O primeiro-ministro da Grécia, Georges Papandreau, descartou no fim da noite de domingo a possibilidade de antecipar as eleições parlamentares, depois de ter obtido apoio suficiente em eleições locais.

REUTERS

08 de novembro de 2010 | 07h28

A ameaça de eleições prematuras, como forma de decidir se prosseguiria com seu radical programa de austeridade, havia agitado os mercados, mas analistas disseram que a decisão de Papandreau removeu as incertezas no curto prazo.

Estimativas oficiais preliminares indicam que o Partido Socialista (Pasko), de Papandreau, estava na dianteira em 7 de 13 regiões da Grécia enquanto a centro-direitista Nova Democracia liderava nas demais.
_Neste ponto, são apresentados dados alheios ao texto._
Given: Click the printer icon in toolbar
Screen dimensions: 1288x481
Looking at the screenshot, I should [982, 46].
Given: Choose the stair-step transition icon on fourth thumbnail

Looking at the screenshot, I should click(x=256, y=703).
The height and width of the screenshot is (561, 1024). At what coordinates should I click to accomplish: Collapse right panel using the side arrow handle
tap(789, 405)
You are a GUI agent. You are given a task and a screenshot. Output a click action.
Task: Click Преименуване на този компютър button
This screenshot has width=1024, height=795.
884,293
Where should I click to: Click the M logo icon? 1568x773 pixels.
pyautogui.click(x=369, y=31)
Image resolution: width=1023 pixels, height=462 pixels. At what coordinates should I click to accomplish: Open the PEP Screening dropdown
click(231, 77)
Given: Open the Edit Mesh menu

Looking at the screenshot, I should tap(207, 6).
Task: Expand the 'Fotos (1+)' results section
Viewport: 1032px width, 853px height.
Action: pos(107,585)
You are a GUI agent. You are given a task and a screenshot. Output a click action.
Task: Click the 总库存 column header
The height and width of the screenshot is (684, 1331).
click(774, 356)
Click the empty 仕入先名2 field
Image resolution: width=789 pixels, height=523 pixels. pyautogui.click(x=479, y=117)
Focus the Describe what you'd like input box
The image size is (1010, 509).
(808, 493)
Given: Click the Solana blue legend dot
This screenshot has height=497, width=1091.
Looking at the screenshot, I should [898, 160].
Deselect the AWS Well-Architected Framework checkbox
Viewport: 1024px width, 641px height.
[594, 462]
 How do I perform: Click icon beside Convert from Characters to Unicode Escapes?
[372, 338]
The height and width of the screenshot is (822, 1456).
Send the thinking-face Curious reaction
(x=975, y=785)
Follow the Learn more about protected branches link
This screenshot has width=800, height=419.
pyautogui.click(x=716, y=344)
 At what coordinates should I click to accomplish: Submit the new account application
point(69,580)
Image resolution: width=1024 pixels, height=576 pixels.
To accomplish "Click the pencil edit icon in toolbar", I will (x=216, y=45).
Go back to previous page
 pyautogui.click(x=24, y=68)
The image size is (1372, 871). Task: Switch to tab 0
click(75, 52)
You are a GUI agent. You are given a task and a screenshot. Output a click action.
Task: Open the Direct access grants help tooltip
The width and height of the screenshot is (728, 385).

Em alguns locais, a disputa estava muito acirrada é e quase certo que haverá um segundo turno no próximo domingo.

Papandreou havia dito que dissolveria o Parlamento caso não conseguisse apoio para pôr em prática os cortes orçamentários e reformas definidas em maio, após o país ter recebido um socorro financeiro de 110 bilhões de dólares da União Europeia (UE) e do Fundo Monetário Internacional (FMI) para salvar a Grécia da bancarrota.

Papandreou dissera que iria basear sua decisão amplamente em como seus candidatos se sairiam no primeiro turno da eleição nas 13 regiões.